I have reviewed the pleadings, admissions, the excellent memorandums of law submitted by both sides, each of the cases cited and a comprehensive Law Review article, "The Status of the At-Will Employment Doctrine in Virginia after Bowman v. State Bank of Keysville" which appears in 20 U. Rich. L. Rev. 267. In my judgment, Miller v. Sevamp, 234 Va. 462, 4 V.L.R. 1309 (1987), virtually covers all issues raised in the instant case. Defendant’s motion for summary judgment is granted, and an order should be prepared by counsel for the defendant dismissing the case and preserving all objections raised by the plaintiff in the memorandum of authorities filed.
Sevamp held:
An employee is ordinarily at liberty to leave his employment for any reason or for no reason, upon giving reasonable notice, without incurring liability to his employer. Notions of fundamental fairness underlie the concept of mutuality which extends a corresponding freedom to the employer. See Town of Vinton v. City of Roanoke, 195 Va. 881 . . . (1954).
*133Sevamp further held:
Nevertheless, a pleading seeking to recover damages for the termination of a contract of employment, the terms of which give rise to no fair inference of a specific period for its intended duration, and which is not supported by any substantial additional consideration taking it out of the category of an employment at will, is demurrable.

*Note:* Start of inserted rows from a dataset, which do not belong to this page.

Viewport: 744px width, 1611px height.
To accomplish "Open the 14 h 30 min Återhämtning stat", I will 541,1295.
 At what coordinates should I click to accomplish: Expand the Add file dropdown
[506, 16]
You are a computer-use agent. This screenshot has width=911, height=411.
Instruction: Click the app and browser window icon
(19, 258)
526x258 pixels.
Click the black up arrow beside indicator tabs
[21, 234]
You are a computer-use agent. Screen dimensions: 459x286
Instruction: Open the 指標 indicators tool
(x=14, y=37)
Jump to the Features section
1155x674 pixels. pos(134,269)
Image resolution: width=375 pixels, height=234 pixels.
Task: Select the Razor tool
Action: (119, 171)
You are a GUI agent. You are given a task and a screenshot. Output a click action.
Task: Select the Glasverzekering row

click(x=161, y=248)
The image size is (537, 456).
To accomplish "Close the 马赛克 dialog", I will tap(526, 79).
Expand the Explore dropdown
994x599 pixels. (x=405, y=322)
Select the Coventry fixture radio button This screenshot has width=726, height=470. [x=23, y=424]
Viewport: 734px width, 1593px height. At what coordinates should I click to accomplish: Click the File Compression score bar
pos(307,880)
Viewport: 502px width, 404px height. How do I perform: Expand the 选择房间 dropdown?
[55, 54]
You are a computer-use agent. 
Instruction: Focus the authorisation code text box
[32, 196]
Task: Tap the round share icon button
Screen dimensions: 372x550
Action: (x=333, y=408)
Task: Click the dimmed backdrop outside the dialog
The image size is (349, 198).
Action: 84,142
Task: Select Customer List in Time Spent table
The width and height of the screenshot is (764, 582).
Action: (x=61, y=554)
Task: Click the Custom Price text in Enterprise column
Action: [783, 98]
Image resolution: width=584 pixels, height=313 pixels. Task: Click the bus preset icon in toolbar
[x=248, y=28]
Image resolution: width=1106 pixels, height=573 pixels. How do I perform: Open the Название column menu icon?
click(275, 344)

The amended motion for judgment is a claim by the plaintiff for breach of contract based on the defendant’s alleged failure to follow the termination procedure in the Lewis-Gale Hospital Employee Handbook. The plaintiff was hired by the hospital as a laboratory/X-ray technician about December 7, 1984, and was terminated toward the end of February or the 1st of March, 1986. There is no claim of any oral promise by either party as to a definite duration of the contract. The sole basis for the claim is founded upon provisions relating to termination in the handbook. The plaintiff has admitted that she did not know of the handbook at the time of employment and did not receive a copy until approximately a month thereafter. The plaintiff has conceded that her employment was by mutual consent and could be terminated by either the plaintiff or the defendant at will. Indeed, the handbook clearly states:
Termination. Because employment at the Hospital is based upon mutual consent, either the employee or the employer is privileged to terminate employment. It is important for the employee’s record that termination be conducted properly. It is also important for the Hospital to have adequate advance notice of the employee’s desire to terminate.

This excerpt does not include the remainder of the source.